Question

For a quality control test, a company checks the miles per gallon (mpg) for a simple random sample of 100 minivans drawn from its current inventory. The average mpg of these 100 minivans is 15.6 with a standard deviation of 1.9 mpg. Set up an approximate 95% confidence interval for the average mpg of all minivans in the company's inventory.Select only one of the boxes below.A. It is appropriate to compute a confidence interval for this problem using the Normal curve.B. The Normal curve cannot be used to make the requested confidence interval.C. Making the requested confidence interval does not make any sense.If it is appropriate to compute a confidence interval for this problem using the Normal curve, then enter the confidence interval below.
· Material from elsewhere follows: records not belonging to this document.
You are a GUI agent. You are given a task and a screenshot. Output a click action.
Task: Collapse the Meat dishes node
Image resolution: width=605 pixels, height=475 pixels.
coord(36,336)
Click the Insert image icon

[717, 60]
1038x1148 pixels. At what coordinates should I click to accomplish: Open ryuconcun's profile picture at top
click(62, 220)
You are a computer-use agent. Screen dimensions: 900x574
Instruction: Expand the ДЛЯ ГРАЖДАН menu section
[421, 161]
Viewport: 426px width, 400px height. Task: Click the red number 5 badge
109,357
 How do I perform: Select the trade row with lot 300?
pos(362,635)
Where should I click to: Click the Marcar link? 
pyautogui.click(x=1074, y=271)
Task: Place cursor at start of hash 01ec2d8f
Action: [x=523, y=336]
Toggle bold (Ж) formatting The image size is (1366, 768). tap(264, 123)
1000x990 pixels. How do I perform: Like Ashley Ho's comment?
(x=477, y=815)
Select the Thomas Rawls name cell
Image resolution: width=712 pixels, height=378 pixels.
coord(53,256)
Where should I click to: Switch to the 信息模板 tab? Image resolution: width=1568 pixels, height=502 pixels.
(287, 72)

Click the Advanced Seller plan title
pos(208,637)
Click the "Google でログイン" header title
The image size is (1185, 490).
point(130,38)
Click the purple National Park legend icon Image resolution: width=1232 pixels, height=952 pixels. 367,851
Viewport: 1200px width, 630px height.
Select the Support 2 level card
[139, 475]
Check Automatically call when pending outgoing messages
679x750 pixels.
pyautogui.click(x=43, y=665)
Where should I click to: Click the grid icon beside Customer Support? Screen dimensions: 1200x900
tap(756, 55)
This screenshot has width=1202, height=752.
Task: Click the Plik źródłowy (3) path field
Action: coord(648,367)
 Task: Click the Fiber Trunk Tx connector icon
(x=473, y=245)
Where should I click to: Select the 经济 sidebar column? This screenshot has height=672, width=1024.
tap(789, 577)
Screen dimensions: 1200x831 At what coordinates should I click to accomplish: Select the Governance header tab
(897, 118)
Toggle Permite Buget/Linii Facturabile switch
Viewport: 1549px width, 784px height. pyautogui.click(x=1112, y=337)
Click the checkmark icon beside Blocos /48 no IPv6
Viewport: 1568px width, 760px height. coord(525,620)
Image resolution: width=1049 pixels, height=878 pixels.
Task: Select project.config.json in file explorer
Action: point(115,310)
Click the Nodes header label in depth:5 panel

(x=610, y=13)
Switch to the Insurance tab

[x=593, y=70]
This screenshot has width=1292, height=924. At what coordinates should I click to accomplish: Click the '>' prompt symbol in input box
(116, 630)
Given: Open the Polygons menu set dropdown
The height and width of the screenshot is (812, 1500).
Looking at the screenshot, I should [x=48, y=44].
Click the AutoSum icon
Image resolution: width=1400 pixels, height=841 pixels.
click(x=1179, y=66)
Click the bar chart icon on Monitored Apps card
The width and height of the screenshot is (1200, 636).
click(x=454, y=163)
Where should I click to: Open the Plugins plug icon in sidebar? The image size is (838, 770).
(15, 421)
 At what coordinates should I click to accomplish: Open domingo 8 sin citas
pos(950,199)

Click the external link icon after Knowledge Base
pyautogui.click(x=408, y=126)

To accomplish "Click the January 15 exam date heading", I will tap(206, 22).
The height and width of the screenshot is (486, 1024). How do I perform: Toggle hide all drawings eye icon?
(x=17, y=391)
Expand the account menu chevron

Otherwise, enter [0,0] for the confidence interval.

Answer 1

Answer:

95% confidence interval for the average mpg of all minivans in the company's inventory is [15.22 mpg , 15.98 mpg].

Step-by-step explanation:

We are given that a company checks the miles per gallon (mpg) for a simple random sample of 100 minivans drawn from its current inventory.

The average mpg of these 100 minivans is 15.6 with a standard deviation of 1.9 mpg.

Firstly, the pivotal quantity for 95% confidence interval for the population mean is given by;

                         P.Q. = $\frac{\bar X -\mu}{\frac{s}{\sqrt{n} } }$  ~ $t_n_-_1$

where, $\bar X$ = sample average mpg = 15.6 mpg

             s = sample standard deviation = 1.9 mpg

            n = sample of minivans = 100

            $\mu$ = population average mpg

Here for constructing 95% confidence interval we have used One-sample t test statistics because we don't know about population standard deviation.

So, 95% confidence interval for the population mean, $\mu$ is ;

P(-1.987 < $t_9_9$ < 1.987) = 0.95  {As the critical value of t at 99 degree

                                         of freedom are -1.987 & 1.987 with P = 2.5%}  

P(-1.987 < $\frac{\bar X -\mu}{\frac{s}{\sqrt{n} } }$ < 1.987) = 0.95

P( $-1.987 \times {\frac{s}{\sqrt{n} } }$ < ${\bar X -\mu}$ < $1.987 \times {\frac{s}{\sqrt{n} } }$ ) = 0.95

P( $\bar X-1.987 \times {\frac{s}{\sqrt{n} } }$ < $\mu$ < $\bar X+1.987 \times {\frac{s}{\sqrt{n} } }$ ) = 0.95

95% confidence interval for $\mu$ = [ $\bar X-1.987 \times {\frac{s}{\sqrt{n} } }$ , $\bar X+1.987 \times {\frac{s}{\sqrt{n} } }$ ]

                                      = [ $15.6-1.987 \times {\frac{1.9}{\sqrt{100} } }$ , $15.6+1.987 \times {\frac{1.9}{\sqrt{100} } }$ ]

                                      = [15.22 mpg , 15.98 mpg]

Therefore, 95% confidence interval for the average mpg of all minivans in the company's inventory is [15.22 mpg , 15.98 mpg].

It is appropriate to compute a confidence interval for this problem using the Normal curve as t test statistics is used when data should follow normal distribution.